Avevo già esaminato questo brano nella quinta parte di Tra due fuochi, ed evidenziato il fatto che tutti quelli che Cardini scambia per elementi costitutivi di questa presunta cultura euro-mediterranea sono in realtà altrettanti fattori di decadenza della civiltà classica antica. Senza alcun dubbio, le conquiste militari di Alessandro portarono a un’estensione della cultura ellenica a una vastissima area non greca, ma anche alla sua progressiva contaminazione e diluizione a contatto con quelle orientali. Il Circolo degli Scipioni aprì le porte a un’analoga contaminazione del mondo romano, e sappiamo che la loro opera fu aspramente combattuta, ad esempio da Catone il Censore che vi vedeva né più né meno che l’abbandono delle tradizioni patrie che avevano fatto grande Roma. La Constitutio Antoniniana fu la concessione da parte dell’imperatore Caracalla della cittadinanza romana a tutti gli uomini liberi dell’impero, motivata dalla rarefazione dell’elemento romano-italico: “tutti romani, perché non ci sono più romani”.

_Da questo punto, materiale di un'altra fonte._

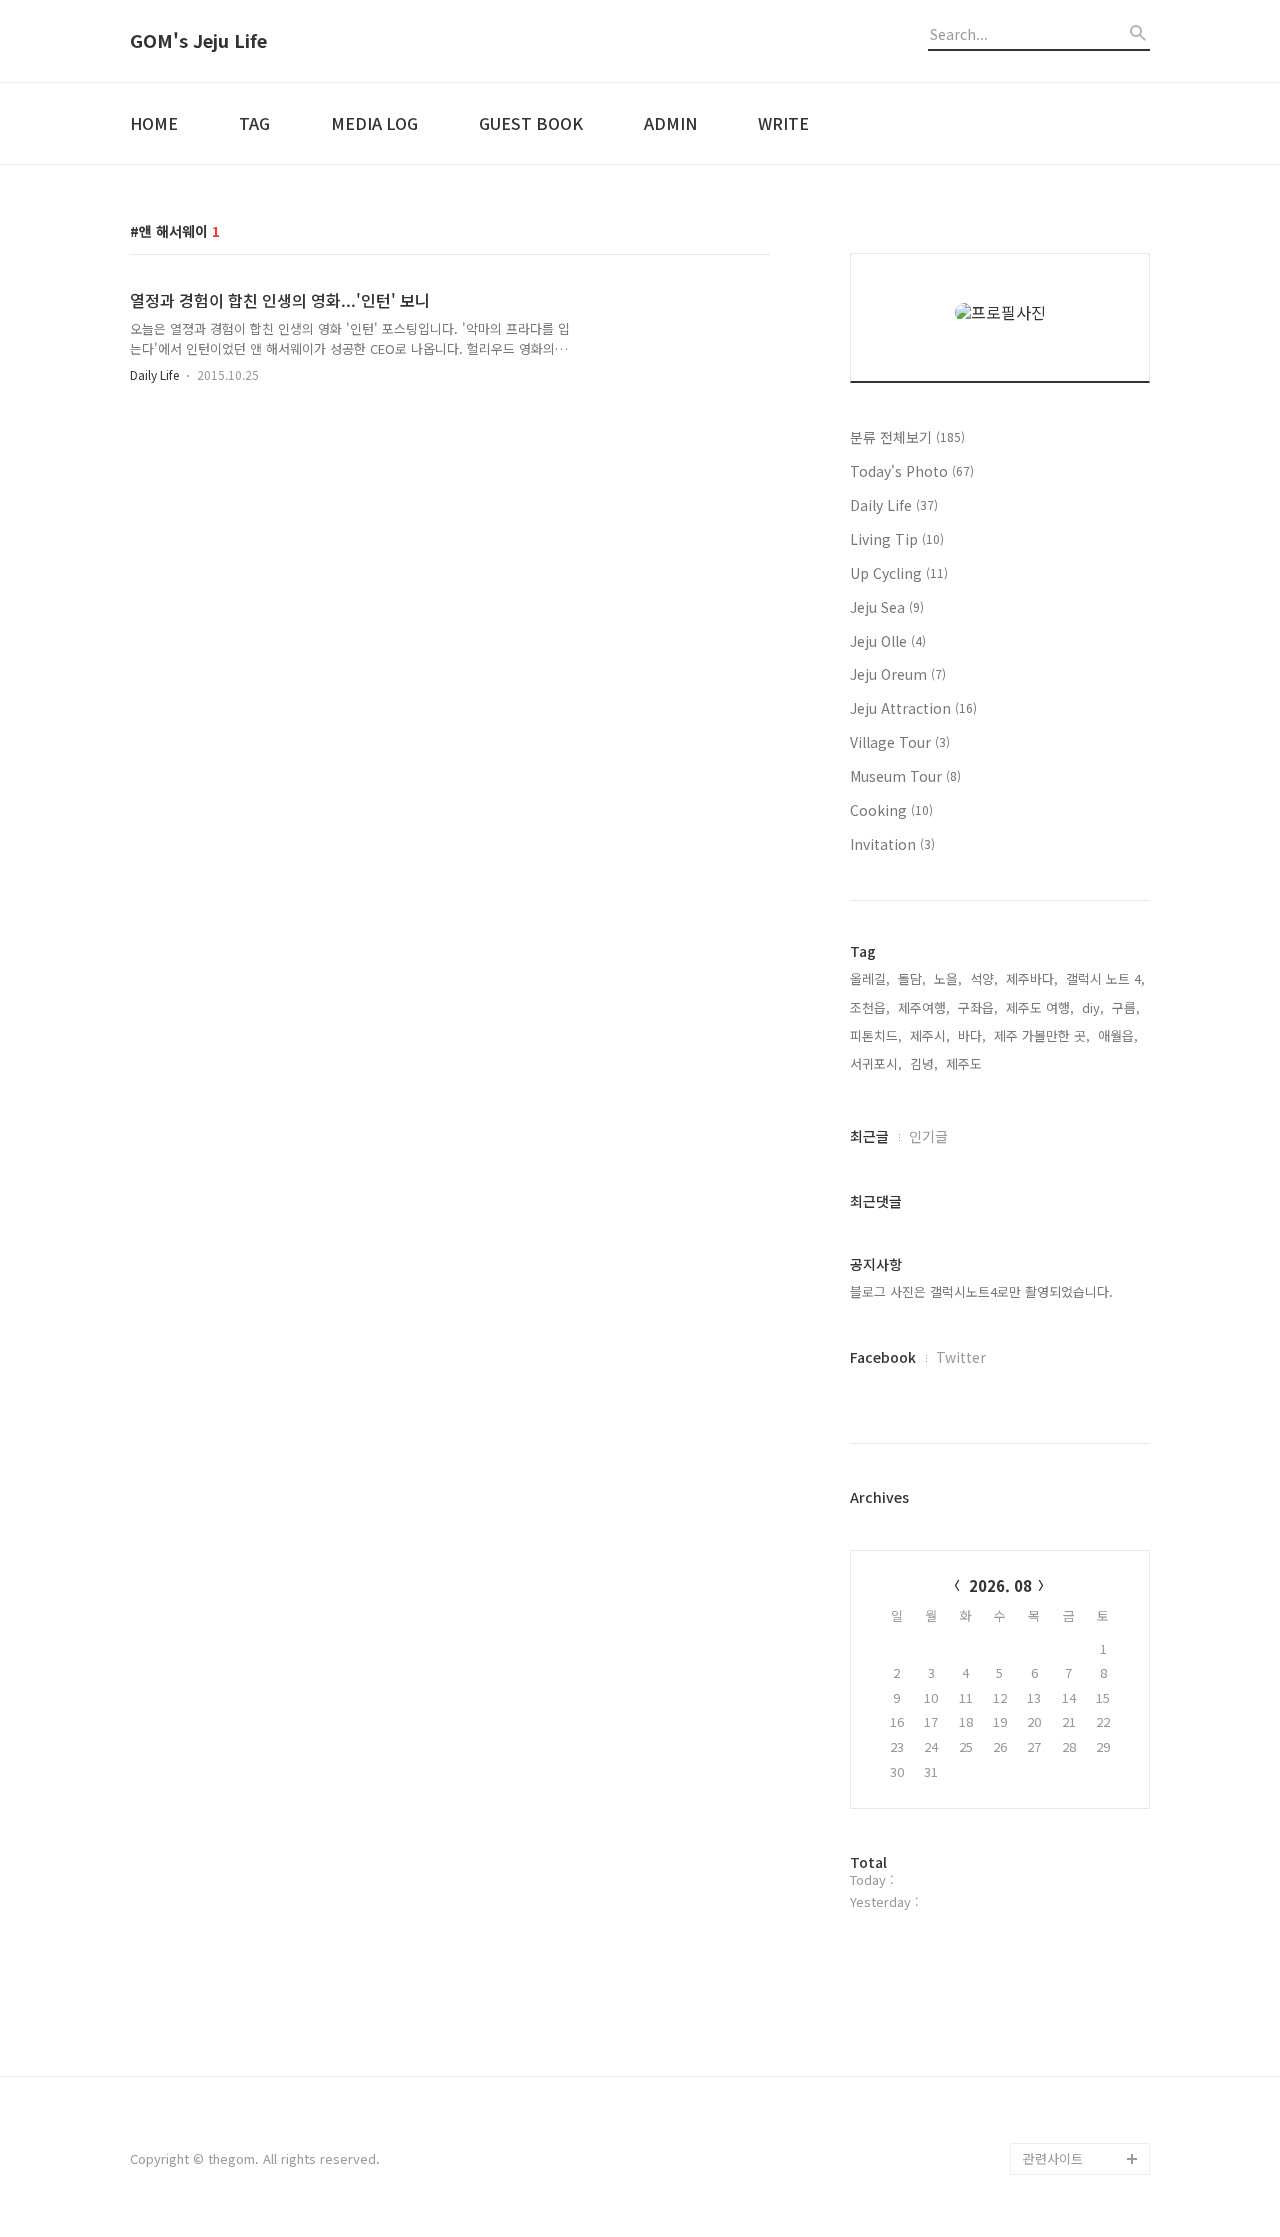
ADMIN (670, 123)
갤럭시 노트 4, (1105, 978)
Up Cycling (899, 573)
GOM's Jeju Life (198, 41)
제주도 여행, (1040, 1007)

Chiaramente, la posizione fideistica cattolica di Cardini gli impedisce di riconoscerlo o quanto meno di ammetterlo, ma la cristianizzazione dell’impero fu la resa del mondo romano a un elemento estraneo, mediorientale, non indoeuropeo.
Approfondendo ulteriormente l’analisi, possiamo notare che tutti questi fattori di decadenza vanno nel senso del passaggio da una realtà centrata sulla stirpe, che è cultura, storia, ma prima di tutto comunità e continuità di sangue, ad una sempre più cosmopolita, o come si dice oggi, multietnica.
Questo ci dà una chiave interpretativa precisa. Sappiamo CHE COSA fa realmente degli uomini ciò che essi sono.
E allora non abbiamo alcun motivo per non sbarazzarci non solo del cristianesimo in tutte le sue varianti compresa la cosiddetta tradizionalista cattolica, ma più in generale di quel tradizionalismo alla Guenon, che Julius Evola riconobbe giustamente come formalista anche se a sua volta non riuscì a sganciarsi del tutto da quella mentalità, che lascia sempre una porta aperta verso modi di pensare abramitici.
A questo punto, non ci accontenteremo della s-Polia-zione di Polia, ma procederemo allo s-Cardina-mento di Cardini, non ci faremo incantare da nessuna fata Morganti, e diremo a don Curzio di (Ni)togliersi di mezzo.